BLを目的として書いていませんが、BLが苦手な方は自己責任でご閲覧下さい。

 霧雨の中をユーリィは歩き続けた。泥濘はじめた道が靴先を土色に染めていく。金髪は緩くカールした小さな束に分かれて額にベッタリと張り付き、水を含んだ襟が首筋を冷やし、ズボンが足に絡み付き……。要するにずぶ濡れなのだ。もしあの男があんな場所に立ってなければ、今頃は途中にあった村まで引き返し、雨宿りを頼み込んでいただろう。もしあの男がいなければ、今頃は暖かい物などを飲んでいたかもしれない。

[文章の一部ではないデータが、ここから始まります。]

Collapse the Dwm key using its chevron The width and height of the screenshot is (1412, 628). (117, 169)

 ユーリィは立ち止まり、首だけを回して背後を伺った。白い霞みはいつの間にか消えている。先ほどより若干明るくなった森だが、遠くまで見渡せるほどでもなかった。例の男の姿は見えない。たぶん木陰に紛れているだけだろう。耳には聞こえない気配を肌に感じ、ユーリィは眉間に皺を寄せた。


(走って逃げようかな)


 そんなことをすれば無駄に体力を消耗するのは判っている。しかし鬱陶しい奴を振り切るにはそれ以外方法がないように思われた。誰かに何かを探られるなんて、まっぴら御免だ。

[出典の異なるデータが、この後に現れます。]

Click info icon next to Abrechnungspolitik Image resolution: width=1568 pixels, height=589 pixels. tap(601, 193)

 その時だった。上空から何か怪しい気配を感じた。喉の奥で小刻みに“グェグェグェ”と絞り出すような不気味な唸り声。獣だろうか。そう思いながら顔を上げると、風に揺れる枝葉の間から異様に赤く光る2つの眼が、こちらを見下ろしているではないか。


(やばい……。本当に魔物っぽいぞ)


 シミターを抜きながら、ジリジリと後退る。タイミングを見計らって逃げだそうと、二、三歩下がったところで、踵で小枝を踏みつけてしまった。ポキッと折れた音は、普段なら森のざわめきにかき消されるほどの微かなものだったが、この時ばかりは神経を逆撫でするような轟音に聞こえた。


 頭上で葉と葉が擦れ合う音がする。急いで逃げ出そうと踵を返すと、目の前に緑色の何かが飛び降りてきた。


“グェグェグェグェ!”


 立っていたのは、一見すれば蛙である。飛び出した眼、大きな口、膨らんだ頬。ただし2足歩行をしていることと、その大きさがユーリィと変わらないことと、皮膚に鱗があること以外は。一言で表現するなら、いや、それ以外の表現しか見つからないのだが、“魔物”だった。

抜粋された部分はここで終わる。